Kris Anderson says he’s a big fan of Charles Morey’s “Figaro,” but he’s not quite sure exactly in which genre the play belongs.
“That’s a good question,” said Anderson, who plays the title character in Morey’s relatively new take on an old story, opening Friday at Curtain Call Theatre. “It’s kind of a high-brow, low-brow comedy with sort of a Mel Brooks twist to it. I do think it’s the wittiest thing he’s ever done. Some of the other stuff he’s written is standard farce, but this one is very clever.”
Barbara Richards will be directing Morey’s 2012 play, which is based on Pierre Beaumarchais’ 1784 work, “The Marriage of Figaro.”
“We’ve been talking about doing a 18th century play, but really hadn’t found the right adaptation,” said Richards. “Then this came along in 2012 after Morey was commissioned by the Pearl Theatre Company in New York. He’s adapted other classics, and when I read the script I fell in love with it, so I was happy to direct it.”
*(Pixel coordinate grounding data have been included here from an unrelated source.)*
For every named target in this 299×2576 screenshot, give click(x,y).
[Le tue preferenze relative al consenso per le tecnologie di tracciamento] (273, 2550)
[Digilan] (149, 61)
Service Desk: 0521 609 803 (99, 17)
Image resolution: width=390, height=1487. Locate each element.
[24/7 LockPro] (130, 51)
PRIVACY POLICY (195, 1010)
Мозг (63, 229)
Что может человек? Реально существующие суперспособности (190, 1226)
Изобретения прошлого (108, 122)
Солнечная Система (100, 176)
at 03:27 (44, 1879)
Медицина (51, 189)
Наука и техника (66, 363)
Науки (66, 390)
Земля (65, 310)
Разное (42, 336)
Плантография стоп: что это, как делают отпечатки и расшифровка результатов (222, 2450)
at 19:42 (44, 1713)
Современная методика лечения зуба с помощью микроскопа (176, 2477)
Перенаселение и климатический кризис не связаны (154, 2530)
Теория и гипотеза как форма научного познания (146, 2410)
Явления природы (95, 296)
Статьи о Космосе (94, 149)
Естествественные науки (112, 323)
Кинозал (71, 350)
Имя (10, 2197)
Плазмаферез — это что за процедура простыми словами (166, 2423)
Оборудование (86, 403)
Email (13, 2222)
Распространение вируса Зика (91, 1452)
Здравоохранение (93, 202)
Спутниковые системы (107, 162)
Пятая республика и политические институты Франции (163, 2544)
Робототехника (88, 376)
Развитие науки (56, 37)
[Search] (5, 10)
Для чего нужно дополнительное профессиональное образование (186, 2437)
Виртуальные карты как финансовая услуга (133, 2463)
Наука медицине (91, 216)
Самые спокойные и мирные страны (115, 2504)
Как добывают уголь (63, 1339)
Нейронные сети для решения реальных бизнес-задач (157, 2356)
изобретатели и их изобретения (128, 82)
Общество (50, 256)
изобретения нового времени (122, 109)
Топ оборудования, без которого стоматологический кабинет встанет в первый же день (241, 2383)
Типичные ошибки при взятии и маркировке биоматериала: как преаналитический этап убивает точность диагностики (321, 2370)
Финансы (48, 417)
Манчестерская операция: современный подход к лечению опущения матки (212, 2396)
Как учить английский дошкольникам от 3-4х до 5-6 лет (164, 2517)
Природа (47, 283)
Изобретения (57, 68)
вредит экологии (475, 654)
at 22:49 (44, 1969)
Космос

WHERE: Curtain Call Theatre, 210 Old Loudon Road, Latham
WHEN: Opens 8 p.m. Friday, runs through March 22. Performances: 7:30 p.m. Thursday; 8 p.m. Friday and Saturday; and 3 p.m. Sunday
HOW MUCH: $23
MORE INFO: 877-7529, www.curtaincalltheatre.com
The New York Times wrote that Morey “rescues Beaumarchais’s late-18th century comedy,” and called it a “witty new adaptation.” Morey also gained success on the stage by writing adaptations for classics such as “The Count of Monte Cristo,” “A Tale of Two Cities,” “The Hunchback of Notre Dame,” “Dracula,” and “The Three Musketeers.”
A Bugs-Groucho mix
“I was reading some comments by Morey, and he said the character of Figaro is like Bugs Bunny or Groucho Marx,” said Richards, who directed “The Whipping Man” at Curtain Call in 2012. “He keeps on bouncing back. He’s clever, he’s subversive, he’s funny, he’s smarter than anybody. He’s not your typical leading man, but he’s the guy who figures things out.”
Anderson agrees the reference to Bugs Bunny and Groucho Marx is a good one.
“I like the play a lot, and the best part are the characters,” he said. “My character is so much fun to play. He is part Bugs Bunny, part Groucho Marx. He is sort of an irascible schemer, not content to just let his life happen. He’s always talking, and he’s very clever with his words.”
A servant, barber and troublemaker, Figaro’s tale continues the story line from “The Barber of Seville” several years later. The play is actually the second in the Figaro trilogy, preceded by “The Barber of Seville” and followed by “The Guilty Mother.” It was written in 1778 and received an overwhelming popular response in France when it was first staged in 1784.
In order to get his work produced, Beaumarchais did have to change the setting from France to Spain. The play was seen as a denunciation of the aristocratic class by Beaumarchais, and French Revolution leader Georges Danton remarked that the play had “killed off the nobility.” While in exile, even Napolean Bonaparte commented on Beaumarchais’ work, calling it “the Revolution already put into action.”
The plot centers around Figaro’s impending wedding to Suzanne. Both are now working for The Count, who has become disenchanted with his wife and suddenly has designs on Suzanne. But despite The Count’s effort and others, Figaro is determined to go through with the nuptials .
While Anderson did direct the Curtain Call production of “Bermuda Avenue Triangle” in November of 2013, he remains a very busy actor. He was in the Schenectady Civic Players production of “Sunday in the Park with George” in May of 2013 and earlier last year performed in “Dracula” back at Curtain Call. In 2012 he was in two productions at Curtain Call, “Lend Me a Tenor,” and “Next Fall.”
Richards is also a busy actor/director. Along with co-directing “The Whipping Man,” she performed with Anderson at Curtain Call in “Lend Me a Tenor.” A regular performer in Carol Max’s troupe at Curtain Call, Richards was in “Love, Less and What I Wore” in July of 2013, and “One Slight Hitch” just last September.
Also in the cast of “Figaro” are Sarah Wasserbach as Suzanne, Michael Lake as The Count, and Elizabeth Pietrangelo as The Countess.Jack Fallon and Sam Gorenstein play multiple characters. Anna Yates is the scenic designer and Mira Veikley did the costumes.